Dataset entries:
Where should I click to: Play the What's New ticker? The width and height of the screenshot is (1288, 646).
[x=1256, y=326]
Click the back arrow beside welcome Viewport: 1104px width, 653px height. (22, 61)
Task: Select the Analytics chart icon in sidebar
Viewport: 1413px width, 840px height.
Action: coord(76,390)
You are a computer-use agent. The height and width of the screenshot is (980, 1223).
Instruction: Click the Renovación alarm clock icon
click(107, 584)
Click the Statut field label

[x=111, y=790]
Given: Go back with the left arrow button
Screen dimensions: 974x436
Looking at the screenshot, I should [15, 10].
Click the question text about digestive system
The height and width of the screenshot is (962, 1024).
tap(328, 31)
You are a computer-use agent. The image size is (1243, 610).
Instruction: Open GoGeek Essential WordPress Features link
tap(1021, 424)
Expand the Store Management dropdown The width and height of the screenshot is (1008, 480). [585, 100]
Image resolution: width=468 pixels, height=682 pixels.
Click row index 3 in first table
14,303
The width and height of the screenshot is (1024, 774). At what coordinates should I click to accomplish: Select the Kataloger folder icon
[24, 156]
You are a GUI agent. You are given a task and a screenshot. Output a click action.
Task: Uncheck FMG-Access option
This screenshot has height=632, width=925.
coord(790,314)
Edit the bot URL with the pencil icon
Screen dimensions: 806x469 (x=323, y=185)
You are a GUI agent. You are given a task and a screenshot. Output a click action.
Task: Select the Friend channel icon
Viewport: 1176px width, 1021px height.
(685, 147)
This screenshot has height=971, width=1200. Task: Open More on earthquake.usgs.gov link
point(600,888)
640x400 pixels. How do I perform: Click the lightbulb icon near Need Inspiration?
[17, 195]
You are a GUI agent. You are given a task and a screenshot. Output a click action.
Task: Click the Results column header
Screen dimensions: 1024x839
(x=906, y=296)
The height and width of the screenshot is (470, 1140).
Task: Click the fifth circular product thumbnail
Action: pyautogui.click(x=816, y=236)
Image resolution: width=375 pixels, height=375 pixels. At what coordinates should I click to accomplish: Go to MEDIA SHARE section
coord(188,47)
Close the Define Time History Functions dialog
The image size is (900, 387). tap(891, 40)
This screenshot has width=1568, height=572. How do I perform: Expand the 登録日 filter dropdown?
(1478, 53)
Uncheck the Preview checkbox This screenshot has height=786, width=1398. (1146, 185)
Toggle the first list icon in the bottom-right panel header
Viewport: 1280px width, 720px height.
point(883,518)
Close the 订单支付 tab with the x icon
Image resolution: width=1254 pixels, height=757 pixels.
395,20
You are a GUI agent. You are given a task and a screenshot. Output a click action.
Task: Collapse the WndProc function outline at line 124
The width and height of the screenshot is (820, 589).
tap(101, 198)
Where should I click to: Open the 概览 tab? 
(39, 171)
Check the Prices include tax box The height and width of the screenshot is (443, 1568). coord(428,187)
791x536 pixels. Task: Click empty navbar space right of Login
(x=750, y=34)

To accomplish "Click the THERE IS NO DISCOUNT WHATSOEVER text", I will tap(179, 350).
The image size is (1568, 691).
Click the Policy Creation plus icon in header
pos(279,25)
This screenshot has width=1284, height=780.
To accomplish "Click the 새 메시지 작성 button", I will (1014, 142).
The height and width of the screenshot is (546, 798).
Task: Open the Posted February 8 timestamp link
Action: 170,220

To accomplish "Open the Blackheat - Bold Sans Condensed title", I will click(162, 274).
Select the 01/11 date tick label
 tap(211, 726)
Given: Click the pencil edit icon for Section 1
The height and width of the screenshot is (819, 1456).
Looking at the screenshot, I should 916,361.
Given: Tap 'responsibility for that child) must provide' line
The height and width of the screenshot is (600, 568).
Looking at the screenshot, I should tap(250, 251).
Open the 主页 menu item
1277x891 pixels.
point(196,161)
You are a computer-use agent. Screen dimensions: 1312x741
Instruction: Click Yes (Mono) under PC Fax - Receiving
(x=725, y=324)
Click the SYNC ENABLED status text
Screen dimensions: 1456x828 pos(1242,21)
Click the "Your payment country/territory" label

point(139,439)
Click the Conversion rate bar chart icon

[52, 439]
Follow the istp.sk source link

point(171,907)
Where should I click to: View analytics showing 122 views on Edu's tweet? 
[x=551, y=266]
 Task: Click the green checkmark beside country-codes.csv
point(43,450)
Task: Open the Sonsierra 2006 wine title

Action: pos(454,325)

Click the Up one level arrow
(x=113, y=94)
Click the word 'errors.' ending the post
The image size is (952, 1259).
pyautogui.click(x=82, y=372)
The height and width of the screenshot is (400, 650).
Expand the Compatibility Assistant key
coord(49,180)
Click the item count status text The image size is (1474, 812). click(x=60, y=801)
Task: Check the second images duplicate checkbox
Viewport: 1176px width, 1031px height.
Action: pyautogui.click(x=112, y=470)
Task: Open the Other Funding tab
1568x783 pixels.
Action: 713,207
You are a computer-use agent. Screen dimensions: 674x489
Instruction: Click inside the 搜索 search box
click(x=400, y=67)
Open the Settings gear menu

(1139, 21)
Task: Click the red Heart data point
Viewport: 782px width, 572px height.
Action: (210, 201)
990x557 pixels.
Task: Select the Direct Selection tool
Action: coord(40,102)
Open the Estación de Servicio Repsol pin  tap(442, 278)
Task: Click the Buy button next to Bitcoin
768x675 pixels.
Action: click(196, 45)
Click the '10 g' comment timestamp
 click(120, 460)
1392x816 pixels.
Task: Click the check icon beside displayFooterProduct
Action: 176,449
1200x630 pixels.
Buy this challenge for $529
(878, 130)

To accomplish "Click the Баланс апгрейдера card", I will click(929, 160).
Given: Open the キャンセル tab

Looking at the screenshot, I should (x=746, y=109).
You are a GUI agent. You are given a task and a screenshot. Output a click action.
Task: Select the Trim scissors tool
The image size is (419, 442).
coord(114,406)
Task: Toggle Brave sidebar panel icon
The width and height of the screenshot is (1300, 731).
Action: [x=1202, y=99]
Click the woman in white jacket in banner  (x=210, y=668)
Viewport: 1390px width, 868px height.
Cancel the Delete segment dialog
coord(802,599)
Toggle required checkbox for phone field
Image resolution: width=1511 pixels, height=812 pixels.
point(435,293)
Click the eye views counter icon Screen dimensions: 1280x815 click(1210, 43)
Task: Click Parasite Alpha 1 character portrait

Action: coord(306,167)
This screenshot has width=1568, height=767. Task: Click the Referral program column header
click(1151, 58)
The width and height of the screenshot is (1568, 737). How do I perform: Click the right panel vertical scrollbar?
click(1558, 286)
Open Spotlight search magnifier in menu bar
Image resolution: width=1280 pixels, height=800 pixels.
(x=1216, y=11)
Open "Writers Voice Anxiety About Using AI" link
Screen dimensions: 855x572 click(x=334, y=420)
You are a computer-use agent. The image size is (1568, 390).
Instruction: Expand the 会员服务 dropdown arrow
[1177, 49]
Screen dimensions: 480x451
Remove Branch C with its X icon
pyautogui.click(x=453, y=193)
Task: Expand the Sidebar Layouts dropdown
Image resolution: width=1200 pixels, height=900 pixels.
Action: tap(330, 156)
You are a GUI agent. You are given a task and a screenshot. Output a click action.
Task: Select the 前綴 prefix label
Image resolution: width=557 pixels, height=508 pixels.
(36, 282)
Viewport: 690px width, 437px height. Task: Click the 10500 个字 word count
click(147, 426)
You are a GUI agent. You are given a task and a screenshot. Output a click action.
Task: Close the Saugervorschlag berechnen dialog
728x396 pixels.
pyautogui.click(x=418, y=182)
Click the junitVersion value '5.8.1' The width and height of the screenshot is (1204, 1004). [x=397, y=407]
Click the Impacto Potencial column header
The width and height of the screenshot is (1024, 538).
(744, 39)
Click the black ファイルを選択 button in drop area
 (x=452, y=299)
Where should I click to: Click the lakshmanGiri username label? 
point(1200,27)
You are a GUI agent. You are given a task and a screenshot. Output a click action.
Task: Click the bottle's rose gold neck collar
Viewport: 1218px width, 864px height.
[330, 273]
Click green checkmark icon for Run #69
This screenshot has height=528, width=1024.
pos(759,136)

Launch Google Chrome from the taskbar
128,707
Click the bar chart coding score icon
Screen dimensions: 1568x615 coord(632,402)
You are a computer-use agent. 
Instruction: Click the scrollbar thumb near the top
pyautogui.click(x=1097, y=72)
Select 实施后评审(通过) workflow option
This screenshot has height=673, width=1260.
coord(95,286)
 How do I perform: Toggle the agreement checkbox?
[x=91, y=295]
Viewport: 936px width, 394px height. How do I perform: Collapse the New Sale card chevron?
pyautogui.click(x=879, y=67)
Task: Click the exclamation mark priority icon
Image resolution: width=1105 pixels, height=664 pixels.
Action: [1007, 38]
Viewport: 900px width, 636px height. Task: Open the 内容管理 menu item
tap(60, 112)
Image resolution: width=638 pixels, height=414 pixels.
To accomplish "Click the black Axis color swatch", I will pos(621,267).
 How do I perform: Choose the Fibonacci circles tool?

Task instructions: Write down only the number of lines above where the word "option" occurs.

Expected output: 2